Can chain-of-thought reasoning emerge during pretraining itself?

Does treating reasoning as an exploratory action within the pretraining phase, rather than post-training, allow models to develop stronger reasoning capabilities earlier? This matters because it could reshape when and how we train reasoning into language models.

Note · 2026-02-22 · sourced from Reinforcement Learning
How should we allocate compute budget at inference time?

The dominant paradigm separates pretraining (next-token prediction) from reasoning (RL post-training with verifiable rewards). RLP challenges this by bringing RL's core mechanism — exploration — into pretraining itself. The key idea: treat chain-of-thought as an exploratory action taken before predicting each next token, with reward computed from the information gain that thought provides.

The reward signal is elegant: measure the increase in log-likelihood of the observed token when conditioning on both context and a sampled reasoning chain, compared to context alone.
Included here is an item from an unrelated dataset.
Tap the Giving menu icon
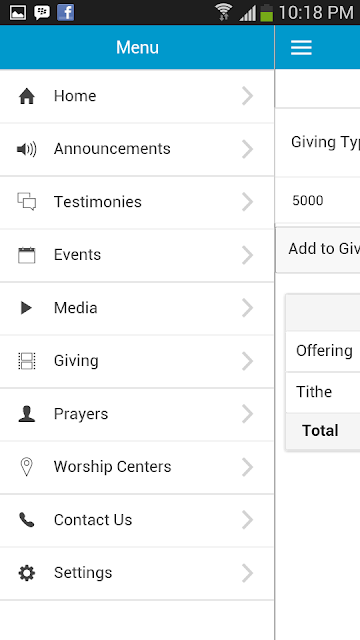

This is verifier-free (no task-specific checkers needed), dense (assigns credit at every position), and applicable to ordinary web-scale text during pretraining. The model learns to think for itself before predicting what comes next, teaching independent thinking behavior earlier in training.

Results compound: pretraining with RLP on Qwen3-1.7B lifts the average across eight math-and-science benchmarks by 19%. With identical post-training, gains compound further. Applied to Nemotron-Nano-12B, overall average increases from 42.81% to 61.32%. The largest improvements are on reasoning-heavy tasks like AIME25 and MMLU-Pro.

This is significant because it reframes when reasoning should be learned. Since Do base models already contain hidden reasoning ability?, RLP suggests that pretraining itself can plant stronger reasoning seeds. And since Does RL teach reasoning or just when to use it?, RLP may teach the "how" during pretraining, leaving post-training to teach the "when" — a cleaner division of labor.

Unlike prior reinforcement pretraining (RPT) which uses sparse binary rewards and relies on proxy-model filtering, RLP provides continuous improvement signals at every position and trains on full documents, eliminating the need to preselect high-entropy tokens.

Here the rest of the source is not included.